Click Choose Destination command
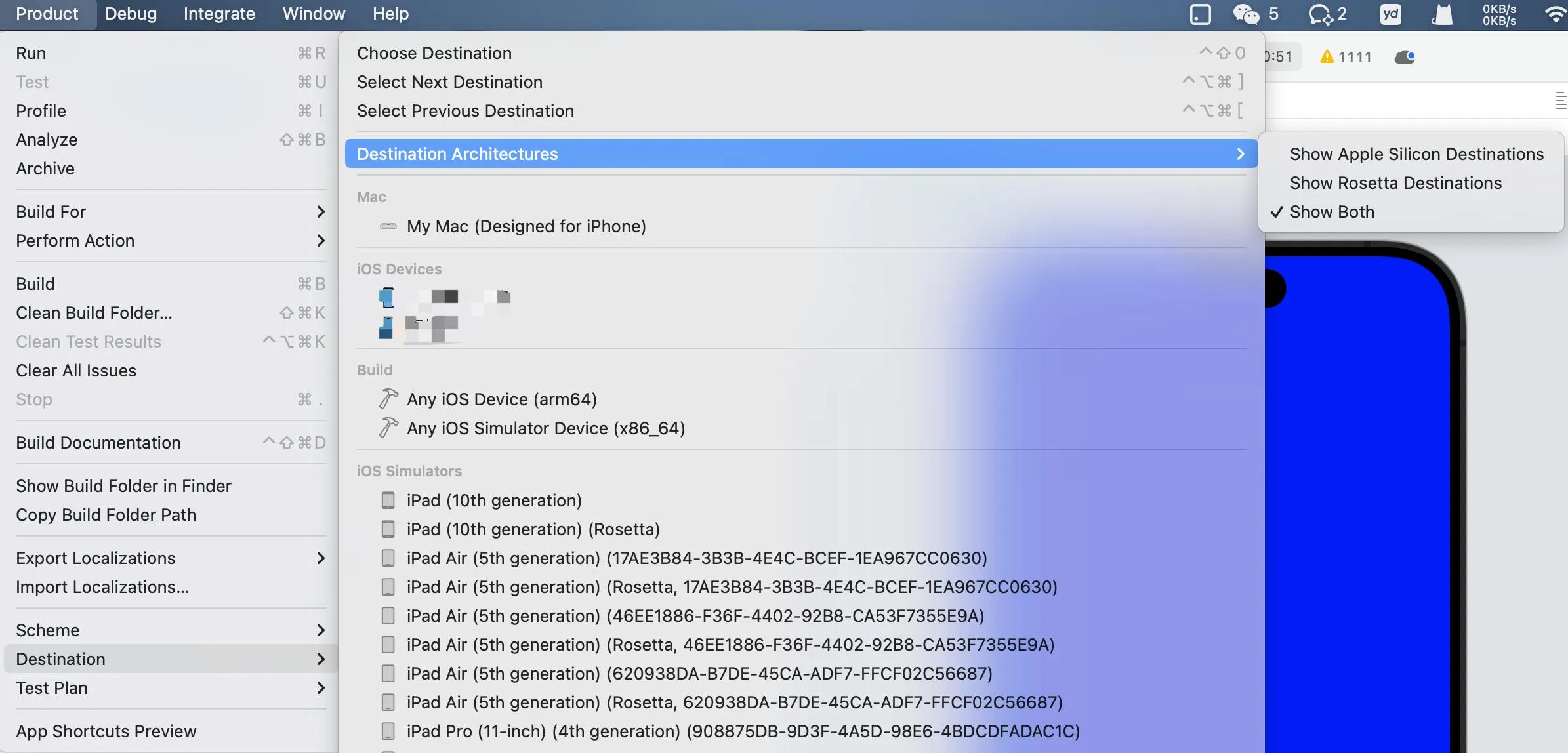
...
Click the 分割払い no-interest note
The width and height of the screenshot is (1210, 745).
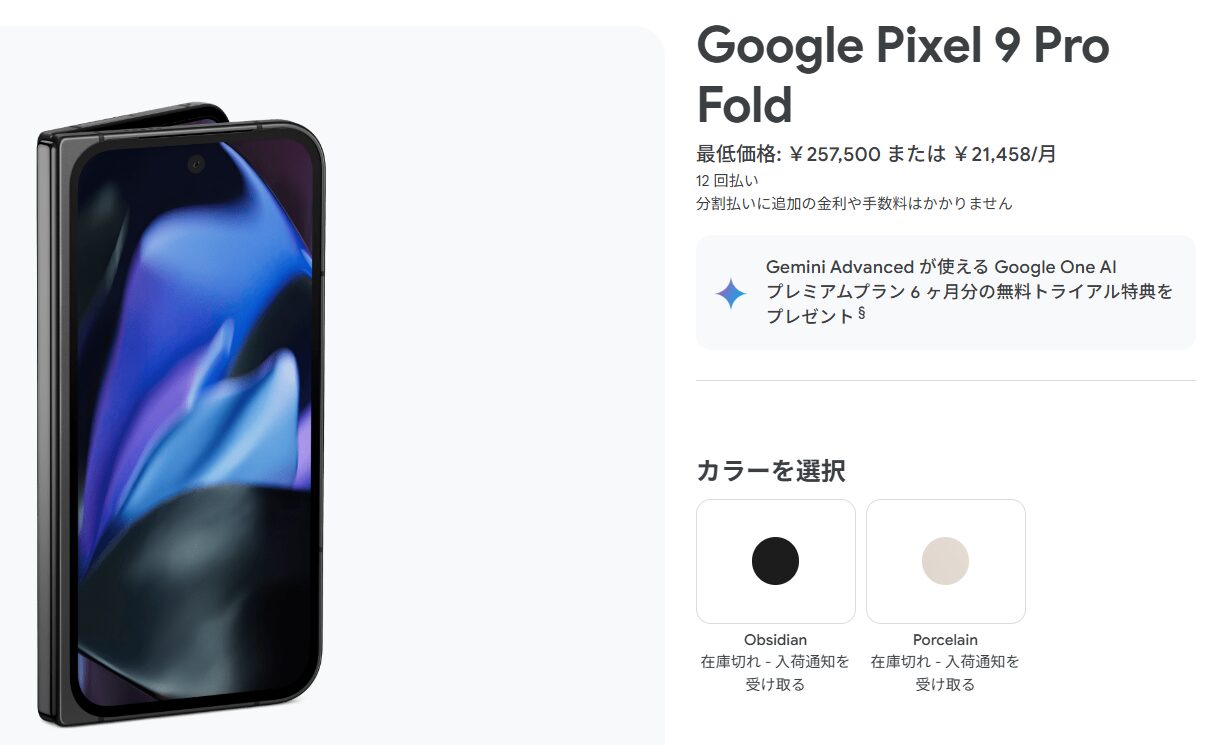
==
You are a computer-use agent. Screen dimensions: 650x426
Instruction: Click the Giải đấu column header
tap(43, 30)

● WRITTEN TASK:
Quote the entries starting at the line that contains "You are a computer-use" and ending with the line that contains "tap(43, 30)", reproducing each line word for word.

● EXPECTED ANSWER:
You are a computer-use agent. Screen dimensions: 650x426
Instruction: Click the Giải đấu column header
tap(43, 30)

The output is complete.